Submitted to: National Cotton Council Beltwide Cotton Conference
Publication Type: Abstract Only
Publication Acceptance Date: 12/30/2009
Publication Date: 1/15/2010
Citation: Stipanovic, R.D., Puckhaber, L.S., Bell, A.A., Liu, J. 2010. Phytotoxicity of fusaric acid and analogues to cotton [abstract]. Proceedings of Beltwide Cotton Conferences, January 4-7, 2010, New Orleans, Louisiana. 2010 CDROM.
Interpretive Summary: A pathogen of the cotton plant Fusarium oxysporum produces a compound called fusaric acid that is toxic to plants including cotton. New virulent isolates of this pathogen produce large amounts of this plant toxin. To more fully understand how this toxin operates, we have studied how changes in its structure alter its toxicity. We found that the carboxylic acid group present in the molecule is essential to its toxicity, and alterations in this group can increase or decrease toxicity. These compounds may have applications as herbicides in organic farming.
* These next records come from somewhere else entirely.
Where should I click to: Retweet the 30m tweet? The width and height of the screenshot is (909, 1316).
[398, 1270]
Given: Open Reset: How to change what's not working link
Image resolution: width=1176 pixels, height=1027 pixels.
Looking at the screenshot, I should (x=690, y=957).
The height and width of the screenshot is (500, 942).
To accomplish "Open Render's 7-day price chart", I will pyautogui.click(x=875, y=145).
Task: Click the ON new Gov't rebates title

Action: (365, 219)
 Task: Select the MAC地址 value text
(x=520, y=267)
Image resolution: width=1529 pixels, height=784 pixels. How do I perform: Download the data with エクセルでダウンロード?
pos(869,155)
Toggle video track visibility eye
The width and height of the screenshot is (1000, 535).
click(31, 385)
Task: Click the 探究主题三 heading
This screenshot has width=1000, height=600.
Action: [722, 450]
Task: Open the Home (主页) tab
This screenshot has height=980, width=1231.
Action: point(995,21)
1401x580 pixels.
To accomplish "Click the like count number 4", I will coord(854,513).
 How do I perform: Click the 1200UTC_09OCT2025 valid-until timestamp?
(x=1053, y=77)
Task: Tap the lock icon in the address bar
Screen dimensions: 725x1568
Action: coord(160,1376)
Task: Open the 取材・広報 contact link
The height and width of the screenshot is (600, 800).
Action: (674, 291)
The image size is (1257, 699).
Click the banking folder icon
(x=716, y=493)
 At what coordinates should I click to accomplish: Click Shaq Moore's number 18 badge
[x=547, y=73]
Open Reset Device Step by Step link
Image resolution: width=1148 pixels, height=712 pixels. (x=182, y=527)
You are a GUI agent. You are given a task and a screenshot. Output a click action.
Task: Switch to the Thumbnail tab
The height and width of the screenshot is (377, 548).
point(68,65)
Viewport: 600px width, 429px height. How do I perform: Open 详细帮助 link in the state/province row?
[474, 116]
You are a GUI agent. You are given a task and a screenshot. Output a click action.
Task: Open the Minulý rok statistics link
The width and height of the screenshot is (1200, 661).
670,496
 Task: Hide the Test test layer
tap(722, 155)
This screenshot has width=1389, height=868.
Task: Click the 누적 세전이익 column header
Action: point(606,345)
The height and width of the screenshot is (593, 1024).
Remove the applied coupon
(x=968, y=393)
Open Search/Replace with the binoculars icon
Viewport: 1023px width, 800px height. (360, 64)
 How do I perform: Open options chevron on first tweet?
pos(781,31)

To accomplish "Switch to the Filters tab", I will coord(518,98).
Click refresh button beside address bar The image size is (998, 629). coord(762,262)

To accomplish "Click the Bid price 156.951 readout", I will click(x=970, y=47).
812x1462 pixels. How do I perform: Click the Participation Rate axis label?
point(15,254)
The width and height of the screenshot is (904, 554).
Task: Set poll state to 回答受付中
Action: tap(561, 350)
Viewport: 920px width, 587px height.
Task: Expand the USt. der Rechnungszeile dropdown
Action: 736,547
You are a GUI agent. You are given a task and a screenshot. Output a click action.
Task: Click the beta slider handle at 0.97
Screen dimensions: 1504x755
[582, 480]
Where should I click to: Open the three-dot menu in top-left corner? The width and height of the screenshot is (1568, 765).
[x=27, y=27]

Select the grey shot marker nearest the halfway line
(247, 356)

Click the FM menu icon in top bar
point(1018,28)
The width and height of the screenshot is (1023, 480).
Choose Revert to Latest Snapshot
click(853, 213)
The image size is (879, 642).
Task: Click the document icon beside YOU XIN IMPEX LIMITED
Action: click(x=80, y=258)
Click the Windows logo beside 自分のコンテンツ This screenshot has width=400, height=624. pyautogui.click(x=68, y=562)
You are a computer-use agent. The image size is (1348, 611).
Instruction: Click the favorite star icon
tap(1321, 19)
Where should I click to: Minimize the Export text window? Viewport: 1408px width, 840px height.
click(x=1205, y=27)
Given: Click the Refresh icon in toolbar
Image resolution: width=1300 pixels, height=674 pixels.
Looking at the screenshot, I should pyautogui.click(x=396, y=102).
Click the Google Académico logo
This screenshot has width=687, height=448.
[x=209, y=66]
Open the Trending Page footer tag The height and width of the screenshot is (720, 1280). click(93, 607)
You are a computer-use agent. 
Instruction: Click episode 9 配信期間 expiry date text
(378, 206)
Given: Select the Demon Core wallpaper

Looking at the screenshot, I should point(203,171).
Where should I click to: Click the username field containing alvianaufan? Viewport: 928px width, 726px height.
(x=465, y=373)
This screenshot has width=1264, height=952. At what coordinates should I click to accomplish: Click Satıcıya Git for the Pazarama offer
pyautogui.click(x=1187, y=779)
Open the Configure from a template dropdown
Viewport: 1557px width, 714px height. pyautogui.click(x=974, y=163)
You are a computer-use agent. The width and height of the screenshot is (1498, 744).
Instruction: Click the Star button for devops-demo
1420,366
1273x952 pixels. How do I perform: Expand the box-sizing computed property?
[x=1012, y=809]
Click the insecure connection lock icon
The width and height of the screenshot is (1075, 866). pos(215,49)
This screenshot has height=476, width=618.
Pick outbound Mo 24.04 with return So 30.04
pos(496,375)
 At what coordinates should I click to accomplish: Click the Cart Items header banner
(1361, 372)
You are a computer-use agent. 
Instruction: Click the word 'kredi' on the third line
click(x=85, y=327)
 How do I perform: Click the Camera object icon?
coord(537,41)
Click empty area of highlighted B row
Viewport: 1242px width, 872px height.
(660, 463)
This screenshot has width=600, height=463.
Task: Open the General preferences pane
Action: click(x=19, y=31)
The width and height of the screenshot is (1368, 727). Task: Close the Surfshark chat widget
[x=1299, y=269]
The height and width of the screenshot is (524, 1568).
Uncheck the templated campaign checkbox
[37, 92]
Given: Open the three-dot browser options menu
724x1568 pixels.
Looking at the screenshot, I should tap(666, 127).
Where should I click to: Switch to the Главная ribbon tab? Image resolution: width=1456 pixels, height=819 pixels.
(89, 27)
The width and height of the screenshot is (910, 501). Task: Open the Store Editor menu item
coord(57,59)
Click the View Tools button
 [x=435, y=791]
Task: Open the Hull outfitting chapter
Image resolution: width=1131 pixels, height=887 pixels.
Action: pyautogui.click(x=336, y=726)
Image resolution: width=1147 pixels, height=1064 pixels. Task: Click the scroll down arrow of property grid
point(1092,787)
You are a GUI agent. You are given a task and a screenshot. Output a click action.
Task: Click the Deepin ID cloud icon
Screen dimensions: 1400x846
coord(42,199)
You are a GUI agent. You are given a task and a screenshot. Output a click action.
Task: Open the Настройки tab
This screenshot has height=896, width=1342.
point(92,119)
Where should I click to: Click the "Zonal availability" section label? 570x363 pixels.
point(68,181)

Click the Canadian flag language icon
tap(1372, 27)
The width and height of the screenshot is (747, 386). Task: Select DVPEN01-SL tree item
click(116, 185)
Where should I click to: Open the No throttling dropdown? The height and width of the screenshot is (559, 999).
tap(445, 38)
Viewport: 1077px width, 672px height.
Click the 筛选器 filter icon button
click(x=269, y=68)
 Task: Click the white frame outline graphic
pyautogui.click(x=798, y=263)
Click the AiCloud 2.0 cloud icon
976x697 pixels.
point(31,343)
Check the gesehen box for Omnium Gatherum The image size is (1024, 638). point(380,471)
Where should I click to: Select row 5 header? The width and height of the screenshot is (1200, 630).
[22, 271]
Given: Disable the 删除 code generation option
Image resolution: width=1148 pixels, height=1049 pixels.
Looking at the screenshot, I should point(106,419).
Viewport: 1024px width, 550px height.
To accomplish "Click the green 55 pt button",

Technical Abstract: Fusaric acid has been isolated from 11 Fusarium species including the cotton pathogen, Fusarium oxysporum f. sp. vasinfectum. Although fusaric acid shows low toxicity to animals, it is classified as a wilt-inducing toxin in many plants including cotton. The latter is particularly sensitive to this compound. We are interested in determining the phytotoxicity of fusaric acid analogues and as such have developed a cotton cotyledonary leaf assay. We used this assay to compare the toxicity of fusaric acid to various analogues. When the molecule fusaric acid is deconstructed, one finds it is composed of three structural components, the central pyridine ring, the butyl side chain and the carboxylic acid group. We now report the results of our preliminary study to determine the essential components responsible for its phytotoxicity. To this end, we eliminated, changed or rearranged the butyl and the carboxylic acid groups. Our results show that the carboxylic acid group is essential for toxicity. That is, 3-butylpyridine is not toxic. Conversion of the carboxylic acid group to the methyl ester provided a more toxic compound, while reduction of the carboxylic acid to the aldehyde provided a less toxic compound. Moving the carboxylic acid from the 2- to the 3-position (i.e., 5-butylnicotinic acid) or conversion of the fusaric acid side chain to a propyl or a pentyl group all reduced toxicity. Of the compounds tested, fusaric acid and its methyl ester were among the most phytotoxic compounds showing severe wilting at 8.0 mM and detectable necrosis at the point of piercing at 0.5 mM. Thus, it would appear that evolutionary pressures within Fusarium oxysporum have combined to produce an effective phytotoxin from the basic pyridine carboxylic acid building blocks.